Exercise:
Restate each entry below word for word, without skipping any.

Information supplied:
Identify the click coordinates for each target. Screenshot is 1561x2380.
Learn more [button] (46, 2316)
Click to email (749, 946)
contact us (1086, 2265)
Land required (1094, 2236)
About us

Reply to the task:
Identify the click coordinates for each target. Screenshot is 1561x2380.
Learn more [button] (46, 2316)
Click to email (749, 946)
contact us (1086, 2265)
Land required (1094, 2236)
About us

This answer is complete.